In [2]:
from IPython.core.display import display, HTML
# Larger display 
display(HTML("<style>.container { width:90% !important; }</style>"))

# High-performance container datatypes from the standard library

**Python standard library contains a very interesting module to simplify the parsing a file: "collections" (See [documentation](https://docs.python.org/3.5/library/collections.html) for detailed information)**

**This module implements specialized container datatypes providing alternatives to Python’s native data structures (dict, list, set...)**

**Two new containers are particularly useful:**
* Counter
* OrderedDict

---
## Counter

**A [Counter](https://docs.python.org/3.5/library/collections.html#collections.Counter) container is provided to support convenient and rapid counting of specific occurences. See also [defaultdict](https://docs.python.org/3.5/library/collections.html#collections.defaultdict) for a generalization to other types than integer.**

***Example: counting characters in a string*** 

In [20]:
from collections import Counter

In [None]:
random_text = """Ukip is likely to be asked to repay tens of thousands of euros by European parliament finance chiefs
who have accused the party of misspending EU funds on party workers and Nigel Farage’s failed bid to win a seat in
Westminster.The Alliance for Direct Democracy in Europe (ADDE), a Ukip-dominated political vehicle, will be asked to
repay €173,000 (£148,000) in misspent funds and denied a further €501,000 in EU grants for breaking European rules
that ban spending EU money on national election campaigns and referendums. According to a European parliament audit
report seen by the Guardian, Ukip spent EU funds on polling and analysis in constituencies where they hoped to win a 
seat in the 2015 general election, including the South Thanet seat that party leader Farage contested.
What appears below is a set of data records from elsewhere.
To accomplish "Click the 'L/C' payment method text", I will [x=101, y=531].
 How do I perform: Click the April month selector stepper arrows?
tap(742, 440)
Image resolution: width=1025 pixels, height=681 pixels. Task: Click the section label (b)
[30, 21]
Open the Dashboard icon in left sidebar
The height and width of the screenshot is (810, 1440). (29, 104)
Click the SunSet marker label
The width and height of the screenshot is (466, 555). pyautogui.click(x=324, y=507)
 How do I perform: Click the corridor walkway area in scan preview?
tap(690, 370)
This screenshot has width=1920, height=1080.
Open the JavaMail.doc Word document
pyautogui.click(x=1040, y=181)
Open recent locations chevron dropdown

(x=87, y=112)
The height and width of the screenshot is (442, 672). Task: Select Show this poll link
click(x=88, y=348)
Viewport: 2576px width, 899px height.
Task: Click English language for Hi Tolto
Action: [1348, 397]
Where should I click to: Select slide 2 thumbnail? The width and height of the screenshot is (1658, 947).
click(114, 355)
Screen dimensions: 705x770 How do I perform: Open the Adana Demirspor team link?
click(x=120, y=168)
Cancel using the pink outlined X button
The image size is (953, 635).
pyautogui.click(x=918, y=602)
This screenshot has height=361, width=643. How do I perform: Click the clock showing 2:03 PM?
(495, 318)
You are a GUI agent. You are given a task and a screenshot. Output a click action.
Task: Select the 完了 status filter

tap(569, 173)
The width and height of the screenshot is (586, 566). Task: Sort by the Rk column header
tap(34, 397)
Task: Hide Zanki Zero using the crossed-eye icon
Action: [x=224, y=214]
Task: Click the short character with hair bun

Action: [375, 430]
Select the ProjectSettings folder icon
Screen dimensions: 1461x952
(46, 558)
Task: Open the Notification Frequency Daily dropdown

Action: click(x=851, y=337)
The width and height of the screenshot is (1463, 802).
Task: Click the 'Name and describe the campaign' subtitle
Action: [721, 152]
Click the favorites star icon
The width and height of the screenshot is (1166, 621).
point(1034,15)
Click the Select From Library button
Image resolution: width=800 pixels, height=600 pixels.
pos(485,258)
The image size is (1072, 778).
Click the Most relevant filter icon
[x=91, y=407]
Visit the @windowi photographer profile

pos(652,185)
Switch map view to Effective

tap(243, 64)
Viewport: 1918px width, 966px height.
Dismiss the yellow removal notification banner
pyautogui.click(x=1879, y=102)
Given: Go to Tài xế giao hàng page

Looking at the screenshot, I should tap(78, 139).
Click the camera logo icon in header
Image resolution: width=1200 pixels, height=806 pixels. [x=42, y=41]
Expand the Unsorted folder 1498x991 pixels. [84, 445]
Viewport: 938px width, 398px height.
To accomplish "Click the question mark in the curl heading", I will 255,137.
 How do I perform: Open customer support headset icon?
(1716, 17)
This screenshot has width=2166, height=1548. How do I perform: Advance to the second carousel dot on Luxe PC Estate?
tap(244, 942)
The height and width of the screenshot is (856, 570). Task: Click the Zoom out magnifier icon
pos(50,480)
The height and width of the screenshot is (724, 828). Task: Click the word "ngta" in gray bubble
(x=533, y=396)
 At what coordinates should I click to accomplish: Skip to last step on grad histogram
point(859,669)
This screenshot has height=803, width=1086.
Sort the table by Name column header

The party also
funded polls to gauge the public mood on leaving the EU, months before the official campaign kicked off in April 2016"""

In [None]:
# Example with a Counter 
c = Counter()

# Iterate over each characters of the string
for character in random_text:
    # Increment the counter for the current element
    c[character] += 1

# Order by most frequent element
c.most_common()

In [None]:
# Same thing but with native collections
d = {}

# Iterate over each characters of the string
for character in random_text:
    # If the element is not in the dict we have to create an entry first
    if character not in d:
        d[character] = 0
    # Increment the counter for the current element
    d[character]+=1
    
# Order by most frequent element
sorted(d.items(), key=lambda t: t[1], reverse=True)

***Example: Ramdomly selected global event with catastrophic consequences***

In [28]:
c =Counter()

# Open the file
with open ("../data/US_election vote_sample.txt", "r") as fp:
    # Separate words by tabulations
    for candidate in fp.read().split("\t"):
        # Increment the counter for the current element
        c[candidate]+=1

# Order by most frequent element
c.most_common()

[('Clinton', 96191),
 ('Trump', 94075),
 ('Johnson', 6532),
 ('Stein', 2084),
 ('McMullin', 819),
 ('Castle', 299)]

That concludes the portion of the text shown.